● **REQUISITOS DO PROBLEMA**: Transcreva sem alterações, do relato sobre a Entidade mais abaixo, o trecho que começa com as palavras que contêm "E prometendo que, se" e termina em "tornou-se muito dolorosa.".

● **TEXTO APRESENTADO**:
O "MASCARA (cásvara) -DE-FERRO"
Divaldo Pereira Franco
Até onde vai a minha lembrança eu sempre
detectava a presença de uma Entidade, um sacerdote romano, respeitável, com
ares adversários contra mim, numa atitude agressiva, ameaçando-me, a princípio
de forma educada e depois com muita rispidez.
E prometendo que, se eu não seguisse as
suas diretrizes ele ia terminar por me destruir. Mas eu era muito jovem para
entender essas sutilezas da mediunidade. Passaram-se os anos, e quando me
tornei espírita, começando a exercer a mediunidade, fui constatando, a pouco e
pouco, que ser médium não é uma viagem ao país da fantasia. E uma tarefa muito
séria e de alta responsabilidade.
Nesse ínterim, a Entidade começou a
dar-me uma assistência negativa, pois, à medida que se passava o tempo, mais eu
me afeiçoava ao contexto do Espiritismo, de tal forma que a sua atuação
tornou-se muito dolorosa.
Nos momentos difíceis da minha vida ele
esteve presente. No rol das minhas lembranças, vem-me à mente uma tentativa
malograda de suicídio, quando eu contava dezenove anos, por afogamento, no mar.

● **REGISTROS DE DADOS**:
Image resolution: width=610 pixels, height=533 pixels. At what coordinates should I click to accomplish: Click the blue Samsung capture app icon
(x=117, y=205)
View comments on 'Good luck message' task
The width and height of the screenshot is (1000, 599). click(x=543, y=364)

...

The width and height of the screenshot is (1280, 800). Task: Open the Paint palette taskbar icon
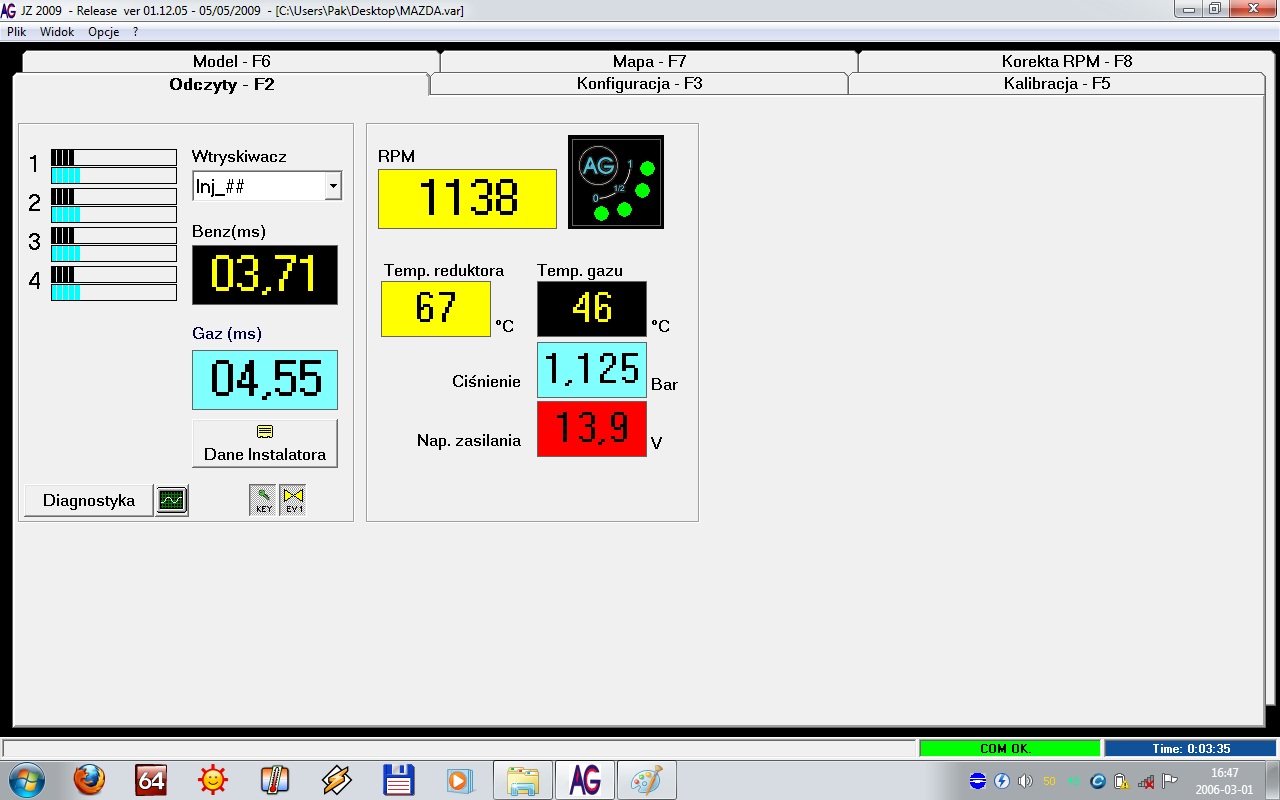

...

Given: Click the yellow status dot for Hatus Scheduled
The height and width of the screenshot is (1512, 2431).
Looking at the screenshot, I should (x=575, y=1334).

● **SOLUÇÃO DO EXERCÍCIO**:
E prometendo que, se eu não seguisse as
suas diretrizes ele ia terminar por me destruir. Mas eu era muito jovem para
entender essas sutilezas da mediunidade. Passaram-se os anos, e quando me
tornei espírita, começando a exercer a mediunidade, fui constatando, a pouco e
pouco, que ser médium não é uma viagem ao país da fantasia. E uma tarefa muito
séria e de alta responsabilidade.
Nesse ínterim, a Entidade começou a
dar-me uma assistência negativa, pois, à medida que se passava o tempo, mais eu
me afeiçoava ao contexto do Espiritismo, de tal forma que a sua atuação
tornou-se muito dolorosa.